Publié le 05 novembre 2009 par Jean Carfantan

A chaque étape, je compte les signes et les mots parcourus. Où étais-je en septembre 95 ? En tous cas aujourd’hui, jeudi 5 novembre 2009, 95 95 9… est le nombre de signes atteint.

Pendant plusieurs jours, la marée des contingences a submergé ma volonté d’écrire mes 500 mots/jour mais je sais que je vais rattraper ce temps la semaine prochaine puisque je suis en congés. Je vais en profiter pour maturer encore mes intrigues, les croiser, tâter de tel rythme ou de tel autre — l’enchaînement des événements dans le fil de l’histoire.
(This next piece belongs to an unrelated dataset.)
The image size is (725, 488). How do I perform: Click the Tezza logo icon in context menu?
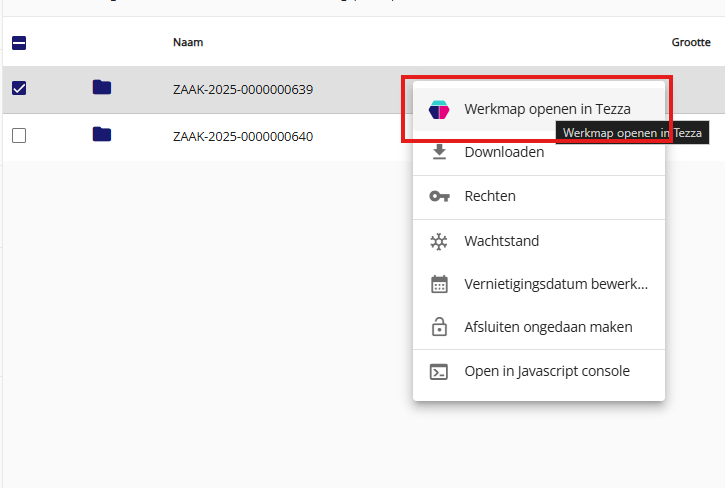[439, 109]
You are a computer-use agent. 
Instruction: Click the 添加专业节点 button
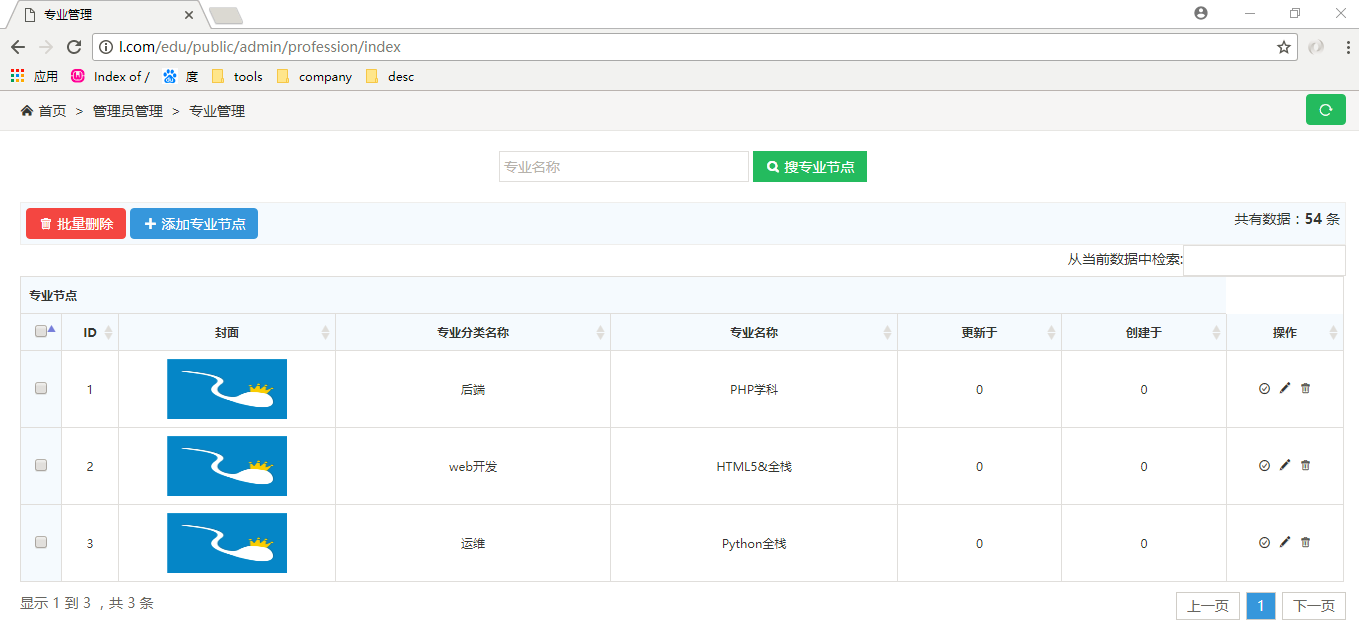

Le nombre de mots par jours est une rampe pour guider ma main qui écrit, c’est un repère, un amer dans le fleuve des jours. Le fleuve dans le courant des jours n’aspire qu’à l’estuaire où il s’étend avant de se mêler d’océan et d’infini. Toute la rédaction du livre tend vers cette ouverture intime vers le public. Cette production à atteindre, de 500 mots, me pèse juste assez pour m’aiguillonner et m’empêcher de m’arrêter trop longtemps, m’empêcher de perdre le fil comme je l’ai si souvent perdu dans ma vie. Je me nourris de cette illusion créée de toute pièce, comme quoi il me faut retenir ces 500 mots sur le million de pensées qui me traversent chaque jour et qui me donnent le vertige. Ces pensées sont comme un bruit de fond et elles s’arrêtent pour laisser passer les phrases, pour que j’accueille d’autres mots, des mots enveloppés de silences à tâtons.
Comme sur le chemin de Compostelle, chaque jour quelques kilomètres et, lentement mais sûrement, un jour, on atteint Santiago de Compostelle et le Finisterre.